Oposición a TCR se hace más fuerte, audaz y organizada: “Hay que combatir fuego con fuego”

Por Patricia Tolson
21 de Julio de 2021
Actualizado: 21 de Julio de 2021

A pesar de la creciente oposición a la teoría crítica de la raza (TCR) y del creciente número de estados que aprueban leyes para prohibirla en las aulas, los sindicatos de educación y de profesores se comprometen a enseñar la controvertida materia de todos modos. Pero una madre de Florida dice que es hora de “combatir el fuego con fuego”.

“Creo que los padres se han dado cuenta de que hay que combatir el fuego con fuego”, dijo Quisha King a The Epoch Times. “Tienes que ser tan fuerte, tan audaz y tan imparable como ellos”.

King es la madre de Florida que adquirió notoriedad cuando arremetió contra el consejo escolar del condado de Duval con una fuerte oposición a la teoría crítica de la raza. En respuesta a la amenaza de la Asociación Nacional de Educación de perseguir a los que se atrevieran a oponerse a la TCR, King dijo “adelante”.
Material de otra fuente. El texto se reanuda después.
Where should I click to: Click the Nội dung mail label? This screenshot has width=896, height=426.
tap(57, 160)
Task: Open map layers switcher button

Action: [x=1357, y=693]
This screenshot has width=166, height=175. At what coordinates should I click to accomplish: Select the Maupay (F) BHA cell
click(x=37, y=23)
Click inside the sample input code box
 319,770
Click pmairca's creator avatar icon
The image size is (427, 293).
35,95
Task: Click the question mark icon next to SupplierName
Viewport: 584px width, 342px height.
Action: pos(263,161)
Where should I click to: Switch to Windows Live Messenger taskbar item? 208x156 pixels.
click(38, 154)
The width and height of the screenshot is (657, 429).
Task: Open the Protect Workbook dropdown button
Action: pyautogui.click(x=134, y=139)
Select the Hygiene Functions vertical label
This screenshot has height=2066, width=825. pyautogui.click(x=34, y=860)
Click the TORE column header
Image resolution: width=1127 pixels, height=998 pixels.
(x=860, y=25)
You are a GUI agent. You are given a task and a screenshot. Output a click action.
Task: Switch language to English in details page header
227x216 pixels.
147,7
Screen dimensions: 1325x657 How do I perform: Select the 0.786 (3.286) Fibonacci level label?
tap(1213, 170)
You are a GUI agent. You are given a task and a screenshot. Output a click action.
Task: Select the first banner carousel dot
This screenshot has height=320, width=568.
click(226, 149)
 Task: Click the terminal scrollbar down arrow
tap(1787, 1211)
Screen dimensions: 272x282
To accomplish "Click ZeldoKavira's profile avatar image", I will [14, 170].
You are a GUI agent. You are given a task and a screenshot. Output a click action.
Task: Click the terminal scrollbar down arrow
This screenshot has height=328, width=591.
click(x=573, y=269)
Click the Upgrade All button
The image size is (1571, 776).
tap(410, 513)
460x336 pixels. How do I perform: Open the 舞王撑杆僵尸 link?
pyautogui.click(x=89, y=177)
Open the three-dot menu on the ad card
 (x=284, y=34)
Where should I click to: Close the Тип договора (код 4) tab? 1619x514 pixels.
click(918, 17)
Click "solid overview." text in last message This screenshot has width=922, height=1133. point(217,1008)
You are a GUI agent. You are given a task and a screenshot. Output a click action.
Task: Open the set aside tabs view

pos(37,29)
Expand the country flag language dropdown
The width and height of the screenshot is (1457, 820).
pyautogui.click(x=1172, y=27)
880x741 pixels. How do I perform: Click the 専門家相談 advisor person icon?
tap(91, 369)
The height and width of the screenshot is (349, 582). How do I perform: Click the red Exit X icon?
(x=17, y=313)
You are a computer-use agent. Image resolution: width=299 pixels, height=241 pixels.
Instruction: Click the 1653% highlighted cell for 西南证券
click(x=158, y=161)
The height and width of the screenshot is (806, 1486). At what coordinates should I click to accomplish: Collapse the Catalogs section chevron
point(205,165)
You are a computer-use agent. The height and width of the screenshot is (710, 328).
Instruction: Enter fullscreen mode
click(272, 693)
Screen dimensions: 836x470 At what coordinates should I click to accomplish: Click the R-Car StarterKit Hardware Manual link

En un esfuerzo por ayudar a los ciudadanos a luchar contra el gigantesco sistema educativo, Tea Party Patriots Action (TPPA) está distribuyendo un folleto de 46 páginas (pdf) en el que se enseña a los padres y estudiantes cómo organizarse en su esfuerzo por luchar.

Como se describe en su sitio web, “el kit de herramientas United We Stand es parte de la campaña de TPPA para animar a la gente a asistir a sus reuniones de la junta escolar local para oponerse a la TCR, y para instar a un retorno completo a la enseñanza en el aula”.

“Creo que es bueno ayudar a los padres a entender cómo reconocer (la TCR) y cómo detectarla porque no entienden realmente cómo se está trabajando en el sistema”, dijo King. “Es una guía estupenda y práctica para que estén armados con algo”.

“Creo que necesitamos más cosas así”, añadió, y dijo que también ha intentado ayudar a los padres creando videos informativos.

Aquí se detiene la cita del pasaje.